* _ACTION ITEM_
Give back the lines of the entries below exactly as written, from the first line to the line holding "You are a computer-use", both included, with the pictures omitted.

* _MATERIAL FOR THE TASK_

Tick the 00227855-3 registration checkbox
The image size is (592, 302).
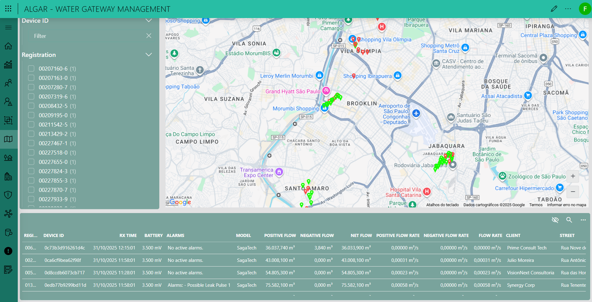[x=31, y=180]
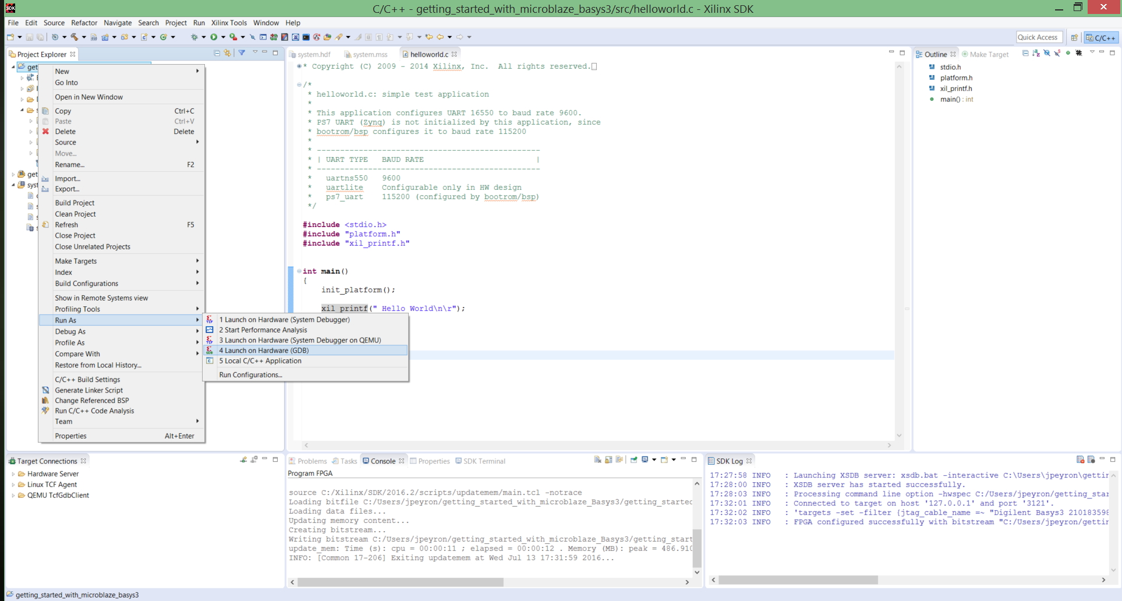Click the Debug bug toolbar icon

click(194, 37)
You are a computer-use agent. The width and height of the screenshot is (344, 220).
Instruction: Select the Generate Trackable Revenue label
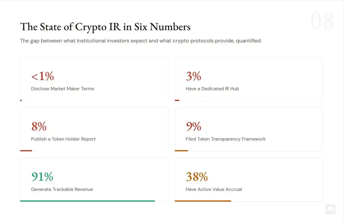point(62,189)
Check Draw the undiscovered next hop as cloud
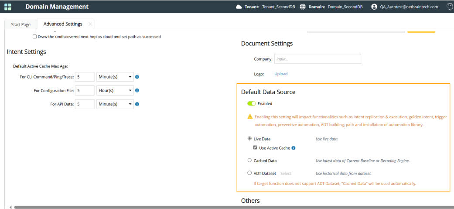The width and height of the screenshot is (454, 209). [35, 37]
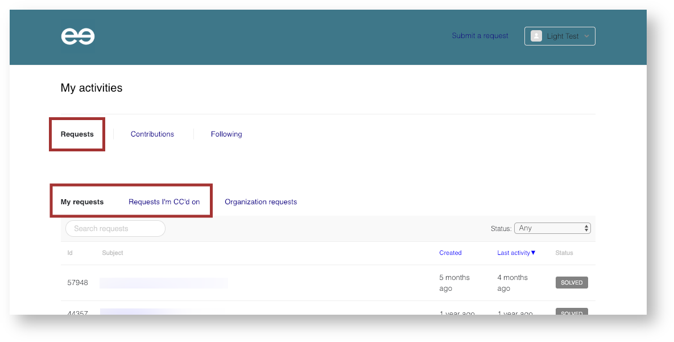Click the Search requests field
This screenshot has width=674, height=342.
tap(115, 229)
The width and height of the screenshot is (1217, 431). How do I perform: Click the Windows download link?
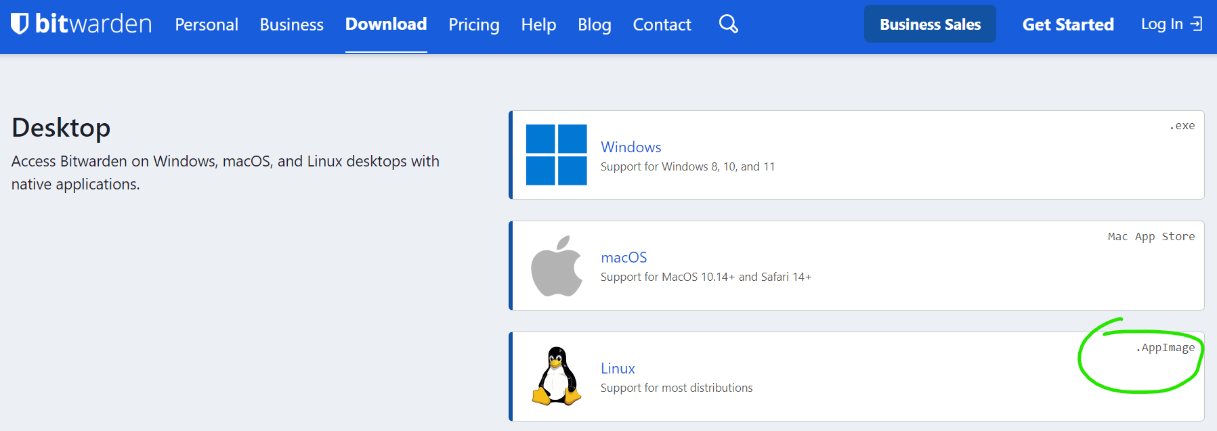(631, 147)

* _SOLUTION FOR THIS TASK_
Tick the 00227855-3 registration checkbox
The image size is (592, 302).
[x=31, y=180]
Click the Debug bug toolbar icon

click(194, 37)
You are a computer-use agent. The width and height of the screenshot is (344, 220).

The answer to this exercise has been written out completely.